Instead of all those problems about two trains rushing towards one another, this book takes a practial problem and uses it to illuminate spatial problem-solving.
Mr. and Mrs. Comfort decide to invite their family and neighbors over for dinner. Pretty soon, 30 people have accepted so they will be feeding 32, including themselves. In a role reversal from the sexual stereotypes, Mr. Comfort is the cook and impractical one while Mrs. Comfort is the left-brained problem solver. She knows what needs to be done, but everyone else has to work it out for themselves by moving the furniture around.
Mrs. Comfort figures out that they don't have enough tables and chairs for this many people. So she rents some. She correctly figures out that 8 tables seating four people each will do the trick (8 times 4). She rents 8 tables and 32 chairs (but they deliver only 31, and she has to find an extra folding chair).
All is well, until the guests start to arrive. They don't want to sit at separate tables. They want to eat at one big table so they can be closer to everyone else.
That creates a problem. Each time two tables for four are put together, two places are lost (you now have only two ends, while you had four before with separate tables). That's not immediately obvious to the guests, because most of the chairs and tables are unused in the beginning and they don't know how many people are coming.
Mrs. Comfort tries to warn everyone that it won't work, but they ignore her. She finally gives up.
When most of the people arrive, there are not enough places for them at the table (even though there are enough chairs), so they begin pulling the tables apart from one another.
Sure enough, in the end, the guests are seated at 8 separate tables for four. Isn't logic wonderful?
Mrs. Comfort could have ordered more tables and had everyone sit closer to one other. But she wanted to save money. That makes sense, doesn't it?
There is an adult's guide in the end for how to work with your child to make this a problem that she or he can work on. The suggestion is to make 8 little cut-out squares, and to move them into different configurations to handle the various numbers of guests. From this, the child can see that the perimeter varies for the same area, depending on how the area is configured. That lesson will never need to be taught again.
You can also use some of the cooking quantities in here to do math as well. Assuming the children eat so much, and the adults so much, how much will be left over of the meat balls?

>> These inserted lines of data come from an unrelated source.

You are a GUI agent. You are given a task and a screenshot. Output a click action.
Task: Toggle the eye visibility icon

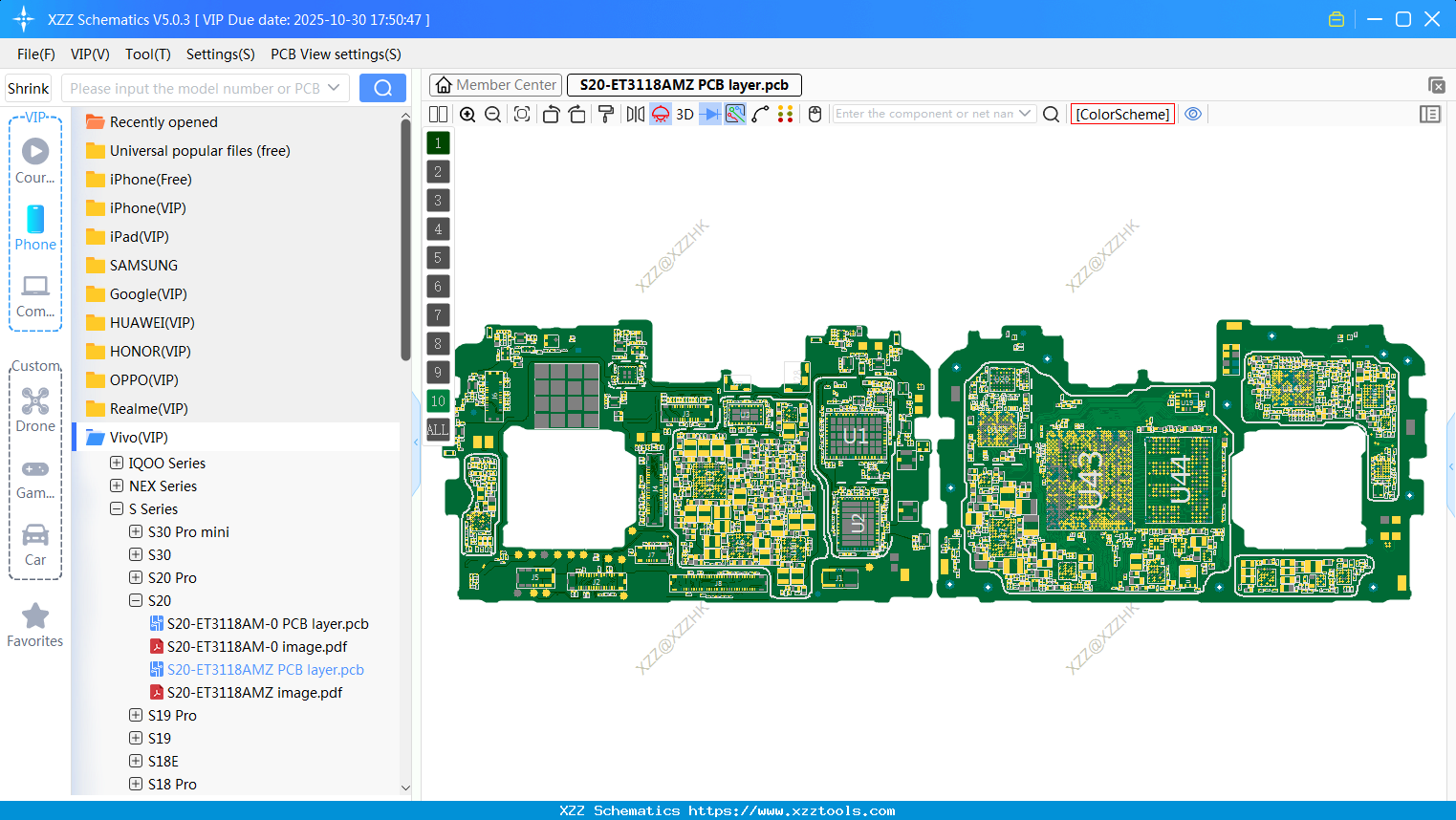pos(1193,114)
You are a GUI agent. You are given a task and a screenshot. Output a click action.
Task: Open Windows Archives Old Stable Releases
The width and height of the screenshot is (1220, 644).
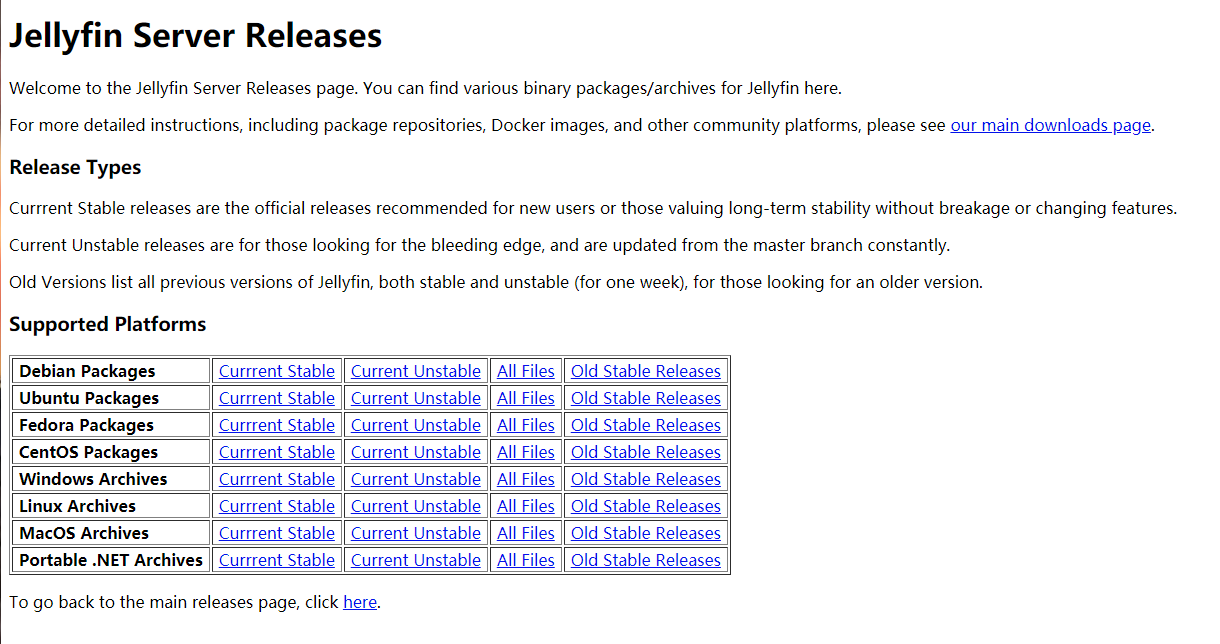click(645, 479)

Having seen how such a problem can be constructed, I suggest that you develop your own story puzzles. I can guarantee that your child will remember you as a cross between Einstein and Diderot if you do. Here's a hint: How would you go about planning a trip for your family if you were going to have to use frequent flyer miles and the number of miles you had to use varied with when you flew? You can complicate that one for older children by introducing variables like the cost of hotel room nights and car rental days, and having a fixed number of frequent flyer miles to work with in order to find the solution that optimizes the trip and its cost.
But I'm sure you will have even better ideas!
Math teachers: This book will bring the gladness back into your heart, as well as create dedicated, happy students. Do yourself and your students a favor and use this book as a teaching aid.
Think carefully about the periphery to get to the heart of the matter!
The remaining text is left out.